In order to determine the impact of the failure of the concrete aprons, the North Apron will be used as an example. Tests were carried out during 1997 and verified in 2001 to confirm that the North Apron was reaching the end of its serviceable life. The concrete bays are continuing to fail; they are unstable and rock as aircraft move over them. Individual bays have failed in the last 2 years and it is anticipated that there will be an increasing number of concrete bay failures at a cost of about £100,000 per annum. The North Apron taxiway is the main through route to the runway from the east and the west ends and pavement failure on this route will result in severe delays to air traffic movements. The effect will be that every aircraft using the runway will have to turn round and backtrack either on take-off or landing so that the western taxiway and the western exit from the runway is used; the central and eastern exits from the runway pass over the North Apron (see Map – Appendix 2).
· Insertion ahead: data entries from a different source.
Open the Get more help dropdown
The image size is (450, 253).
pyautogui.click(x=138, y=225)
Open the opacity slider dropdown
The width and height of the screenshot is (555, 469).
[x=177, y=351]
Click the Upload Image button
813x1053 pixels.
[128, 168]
An independent pavement specialist, Scott Wilson Pavement Engineers, conducted falling weight deflectometer tests in 1997 showing that the pavement is inadequate for larger commercial aircraft. In order for reconstruction to start, detailed design work, which will take 7-10 months, needs to happen in 2004. That detailed design will then be turned into tender applications so that work can start in 2005. If work does not start in 2005 the North Apron will have to shut to all jets and bigger propeller-driven aircraft of 20 tonnes. This closure will affect 80% of all commercial aircraft using Jersey Airport. For the busy summer weekends it will mean a reduction in flight movements of approximately 30%, i.e. 30% of commercial aircraft will not be able to land on a Saturday in the summer. This reduction in aircraft movements will have a devastating effect on tourism.

The Committee wishes to remind States' members that Jersey Airport has put £73 million back into the States by way of capital repayments and operating surpluses since 1983. Part of the logic when the States agreed P.198/2002 in November 2002 was in recognition of that payment in the past; if the States wishes Airport operating surpluses to continue and be able to fund part of its capital programme, then some of the infrastructure as set out in the Proposition (Appendix 3) must be met from General Revenues.

The Committee put forward to the meeting of Presidents and to the Finance and Economics Committee a proposal for an allocation of £3 million per annum for 10 years from 2004 in order to deal with the substantial capita requirements for States' funding up to the year 2008. The Committee can manage the money and spread the work from 2003 until 2010 with judicious planning. However, if the money is not forthcoming and the Committee has to wait until 2009 to have an opportunity for capital funding then Jersey Airport will be reduced in capacity by 50%.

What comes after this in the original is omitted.